IMAGINE browsing a website when a saucy ad for lingerie catches your eye. You don’t click on it, merely smile and go to another page. Yet it follows you, putting up more racy pictures, perhaps even the offer of a discount. Finally, irked by its persistence, you frown. “Sorry for taking up your time,” says the ad, and promptly desists from further pestering. Creepy. But making online ads that not only know you are looking at them but also respond to your emotions will soon be possible, thanks to the power of image-processing software and the ubiquity of tiny cameras in computers and mobile devices.
One of the companies doing such work, Realeyes, which is based in London, has been developing a system that combines eye-spying webcams with emotional analysis. Mihkel Jäätma, who founded the company in 2007, says that his system is able to gauge a person’s mood by plotting the position of facial features, such as eyebrows, mouth and nostrils, and employing clever algorithms to interpret changes in their alignment—as when eyebrows are raised in surprise, say. Add eye-movement tracking, hinting at which display ads were overlooked and which were studied for any period of time, and the approach offers precisely the sort of quantitative data brand managers yearn for.

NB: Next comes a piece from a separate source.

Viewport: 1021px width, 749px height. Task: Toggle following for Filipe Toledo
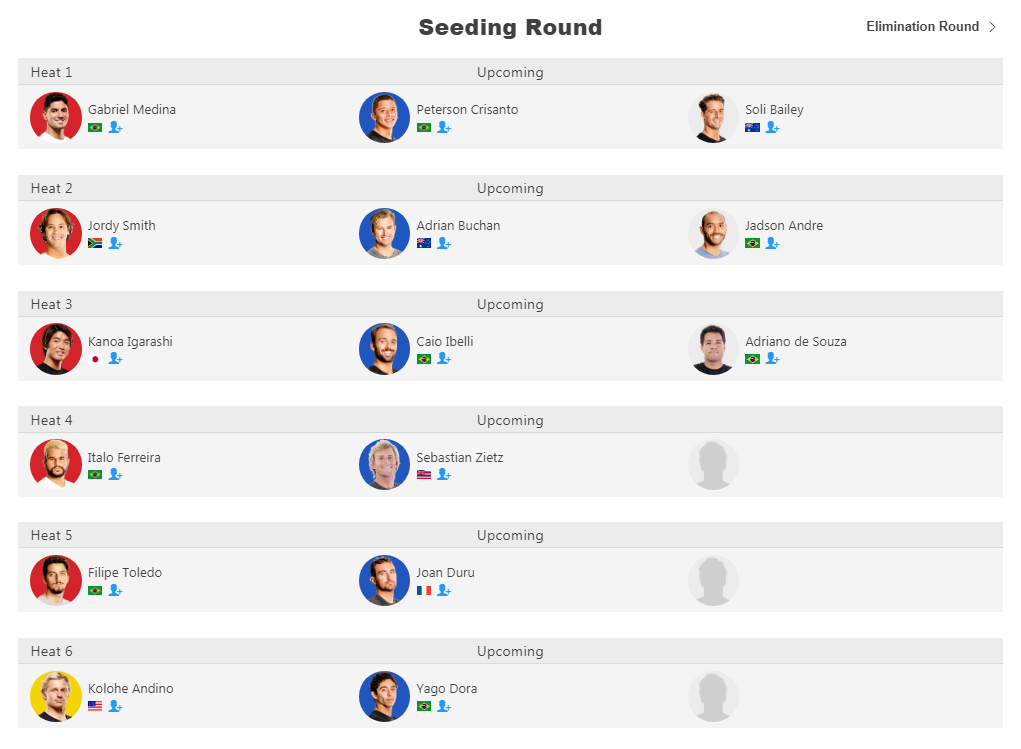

At present the system is being used on purpose-built websites with, for instance, online research groups testing the effect of various display ads. The next step is to make interactive ads. Because they can spot the visual attention given to them, as well as the emotional state of the viewer, these ads could tailor their responses.
As similar gimmicks become widespread, privacy concerns will invariably mount. People would need to give consent to their webcams being used in this way, Mr Jäätma admits. One way to persuade internet users to grant access to their images would be to offer them discounts on goods or subscriptions to websites.